The need to build dykes was a significant factor in causing the early settlers to petition the Lieutenant Governor-in-Council to grant status as a municipality to Richmond in 1879. Local government was a necessity if dykes, roads, bridges and other services were to be developed and maintained. This early start means that Richmond is seven years older than our neighbouring city, Vancouver.
The abundance of the fishery attracted many more people to our shores. From the early 1880's Richmond's fishing fleets brought their catches home to be processed in one of the numerous canneries that sprang up all along the river. This industry did more than bring fish to market. Related industries such as boat-building also thrived.
The vitality of the fishing industry attracted Japanese fishermen to Richmond, adding not just to the industry but to the richness of our community as a whole. The growing cannery and boat building industries brought more migrant workers to the area. Among these were first nations people and the Chinese contract workers who originally came to British Columbia to build the railway. Steveston, in particular, became the centre of the fishing industry, gaining international fame for the quality and bounty of its canned salmon. Despite the pressures of changing times, Steveston has survived as a unique, diverse community that maintains strong ties with the sea.
Richmond continues to attract in-migration from many other countries and from other parts of Canada, recent migration has been most notably from China and Hong Kong. Our cultural diversity has enriched our City and made Richmond an exciting place to live.
Richmond is often seen as a new community because it has seen such dramatic growth over the last few decades, but you do not have to look far to see the factors that have shaped our history. The land, the river and the sea made Richmond unique over a century ago, and that is still true today.
Richmond was, and is, the centre of aviation in British Columbia. The first flight in B.C. was made on March 25, 1910, from Minoru Racetrack. The first airport for Vancouver was on Richmond' s Lulu Island.

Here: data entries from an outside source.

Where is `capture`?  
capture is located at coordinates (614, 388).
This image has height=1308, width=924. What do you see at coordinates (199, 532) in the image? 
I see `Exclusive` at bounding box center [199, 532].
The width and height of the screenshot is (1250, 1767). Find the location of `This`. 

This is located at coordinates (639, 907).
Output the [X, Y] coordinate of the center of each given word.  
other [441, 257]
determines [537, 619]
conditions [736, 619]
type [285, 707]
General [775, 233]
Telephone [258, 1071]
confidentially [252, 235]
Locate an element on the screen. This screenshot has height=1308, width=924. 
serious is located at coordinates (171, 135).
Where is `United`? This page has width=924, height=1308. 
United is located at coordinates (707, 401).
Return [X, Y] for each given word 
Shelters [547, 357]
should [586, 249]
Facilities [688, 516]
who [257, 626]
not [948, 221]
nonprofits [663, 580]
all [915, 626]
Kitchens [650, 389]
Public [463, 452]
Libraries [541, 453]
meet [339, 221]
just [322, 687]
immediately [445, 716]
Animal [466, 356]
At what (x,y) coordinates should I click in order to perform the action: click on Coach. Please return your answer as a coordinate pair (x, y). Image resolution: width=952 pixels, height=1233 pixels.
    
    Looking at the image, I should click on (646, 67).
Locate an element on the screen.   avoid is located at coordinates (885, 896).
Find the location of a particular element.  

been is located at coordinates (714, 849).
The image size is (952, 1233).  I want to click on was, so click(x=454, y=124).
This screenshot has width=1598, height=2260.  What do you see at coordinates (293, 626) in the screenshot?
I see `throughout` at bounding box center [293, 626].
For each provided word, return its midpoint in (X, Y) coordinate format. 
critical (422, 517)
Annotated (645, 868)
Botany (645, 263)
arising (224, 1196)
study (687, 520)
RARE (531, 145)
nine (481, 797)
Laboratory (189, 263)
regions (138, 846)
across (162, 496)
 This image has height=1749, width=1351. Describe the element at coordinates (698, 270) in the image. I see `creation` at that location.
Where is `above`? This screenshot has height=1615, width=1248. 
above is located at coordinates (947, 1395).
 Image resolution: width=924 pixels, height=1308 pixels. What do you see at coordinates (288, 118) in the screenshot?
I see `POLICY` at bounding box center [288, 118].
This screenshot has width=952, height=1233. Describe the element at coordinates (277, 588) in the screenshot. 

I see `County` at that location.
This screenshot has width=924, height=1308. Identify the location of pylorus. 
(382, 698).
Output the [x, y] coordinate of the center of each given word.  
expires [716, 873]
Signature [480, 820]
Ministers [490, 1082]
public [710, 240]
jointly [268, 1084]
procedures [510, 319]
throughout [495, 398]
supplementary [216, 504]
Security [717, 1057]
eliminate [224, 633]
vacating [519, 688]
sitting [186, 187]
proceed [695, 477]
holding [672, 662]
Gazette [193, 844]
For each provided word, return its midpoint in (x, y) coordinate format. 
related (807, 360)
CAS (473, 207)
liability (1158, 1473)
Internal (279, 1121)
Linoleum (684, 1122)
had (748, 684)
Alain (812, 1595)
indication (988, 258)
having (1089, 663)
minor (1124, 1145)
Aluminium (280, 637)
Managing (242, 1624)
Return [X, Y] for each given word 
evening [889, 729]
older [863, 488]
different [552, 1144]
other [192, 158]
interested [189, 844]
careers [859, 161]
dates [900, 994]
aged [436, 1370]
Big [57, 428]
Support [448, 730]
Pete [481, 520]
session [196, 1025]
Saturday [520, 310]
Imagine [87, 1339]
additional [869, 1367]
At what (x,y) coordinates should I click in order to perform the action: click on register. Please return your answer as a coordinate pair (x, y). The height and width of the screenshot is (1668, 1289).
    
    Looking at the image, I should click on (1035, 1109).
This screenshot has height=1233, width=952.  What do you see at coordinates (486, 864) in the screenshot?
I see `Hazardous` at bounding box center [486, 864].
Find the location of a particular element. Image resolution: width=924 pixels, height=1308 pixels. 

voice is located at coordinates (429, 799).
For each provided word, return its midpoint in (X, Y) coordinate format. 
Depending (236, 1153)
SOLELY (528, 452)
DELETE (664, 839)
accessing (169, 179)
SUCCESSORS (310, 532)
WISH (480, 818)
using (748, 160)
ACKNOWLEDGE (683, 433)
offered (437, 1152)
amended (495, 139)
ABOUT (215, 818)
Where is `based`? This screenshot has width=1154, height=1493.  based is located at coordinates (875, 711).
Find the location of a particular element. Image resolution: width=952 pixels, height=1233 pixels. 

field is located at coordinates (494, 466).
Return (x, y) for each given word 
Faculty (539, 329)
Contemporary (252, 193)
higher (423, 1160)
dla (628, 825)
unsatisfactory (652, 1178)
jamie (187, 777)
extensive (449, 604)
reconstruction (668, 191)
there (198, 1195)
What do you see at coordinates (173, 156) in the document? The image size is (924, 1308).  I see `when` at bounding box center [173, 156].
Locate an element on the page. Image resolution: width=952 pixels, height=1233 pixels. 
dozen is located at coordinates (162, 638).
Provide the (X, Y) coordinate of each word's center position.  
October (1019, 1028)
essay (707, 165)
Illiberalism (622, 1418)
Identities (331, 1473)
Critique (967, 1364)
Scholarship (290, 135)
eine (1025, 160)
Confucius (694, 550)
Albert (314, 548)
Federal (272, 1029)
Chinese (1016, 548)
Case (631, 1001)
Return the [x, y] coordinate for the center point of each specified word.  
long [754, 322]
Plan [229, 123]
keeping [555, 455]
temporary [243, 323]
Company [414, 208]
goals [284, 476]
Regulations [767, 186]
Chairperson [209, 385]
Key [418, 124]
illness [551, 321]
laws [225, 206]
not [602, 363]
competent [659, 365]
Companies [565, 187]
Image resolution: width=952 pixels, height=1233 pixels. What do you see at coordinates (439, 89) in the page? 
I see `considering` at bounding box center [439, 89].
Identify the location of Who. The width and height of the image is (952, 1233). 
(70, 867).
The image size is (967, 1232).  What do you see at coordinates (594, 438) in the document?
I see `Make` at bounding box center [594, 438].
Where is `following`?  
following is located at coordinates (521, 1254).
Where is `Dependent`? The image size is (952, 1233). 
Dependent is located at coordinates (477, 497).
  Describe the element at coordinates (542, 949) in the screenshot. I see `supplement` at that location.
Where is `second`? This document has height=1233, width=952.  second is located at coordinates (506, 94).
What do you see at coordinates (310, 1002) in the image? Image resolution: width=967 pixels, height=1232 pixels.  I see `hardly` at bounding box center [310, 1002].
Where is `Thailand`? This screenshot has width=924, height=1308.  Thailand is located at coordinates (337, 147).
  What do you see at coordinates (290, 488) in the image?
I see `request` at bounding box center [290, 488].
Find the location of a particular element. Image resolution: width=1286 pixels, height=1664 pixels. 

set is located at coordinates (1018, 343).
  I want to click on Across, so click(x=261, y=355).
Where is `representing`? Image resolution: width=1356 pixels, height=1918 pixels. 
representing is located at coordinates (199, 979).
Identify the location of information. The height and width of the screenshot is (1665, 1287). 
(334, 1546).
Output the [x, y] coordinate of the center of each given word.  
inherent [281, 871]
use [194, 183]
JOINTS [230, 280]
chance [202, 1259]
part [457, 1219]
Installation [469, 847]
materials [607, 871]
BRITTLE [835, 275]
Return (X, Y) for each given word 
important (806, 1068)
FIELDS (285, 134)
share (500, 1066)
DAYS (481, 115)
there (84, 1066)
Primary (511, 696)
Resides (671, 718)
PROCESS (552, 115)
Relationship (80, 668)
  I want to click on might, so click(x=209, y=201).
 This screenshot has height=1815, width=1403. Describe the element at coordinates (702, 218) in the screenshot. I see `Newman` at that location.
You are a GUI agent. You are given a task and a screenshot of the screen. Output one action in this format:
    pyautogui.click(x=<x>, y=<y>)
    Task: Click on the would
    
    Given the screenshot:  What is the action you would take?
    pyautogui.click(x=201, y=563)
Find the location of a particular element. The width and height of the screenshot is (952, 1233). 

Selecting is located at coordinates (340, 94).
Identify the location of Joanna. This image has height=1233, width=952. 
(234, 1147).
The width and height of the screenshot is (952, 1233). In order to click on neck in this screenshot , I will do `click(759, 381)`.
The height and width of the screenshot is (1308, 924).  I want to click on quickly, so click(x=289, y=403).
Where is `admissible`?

Not much more than a grass field and some small service buildings near what is now Alexandra Road and Garden City Way, the airport remained there until the move to Richmond's Sea Island in 1931.
In recent history the airport has been a major factor in Richmond's ongoing development. Proximity to the airport has helped attract a large number of manufacturing and high technology industries to Richmond. Vancouver International Airport has become an important gateway between Canada and other Pacific Rim countries.
Who or What was Richmond Named For?
There are four theories as to how the City of Richmond, in British Columbia, got its name.
One is that it was named after a county in Ontario from which many first settlers came.
Another is that it was named after "Richmond View", a ranch in Australia where one of the first settlers had lived.
A third is that it was named after an area in Australia near the aforementioned ranch. The last is that it was named after a town or county in England.
Unfortunately members of the first municipal government (formed in 1879) did not leave any written confirmation of how the new town got its name. Subsequent research and information donated from the first settlers here, have revealed connections with counties and towns named "Richmond" in Australia, Ontario and England.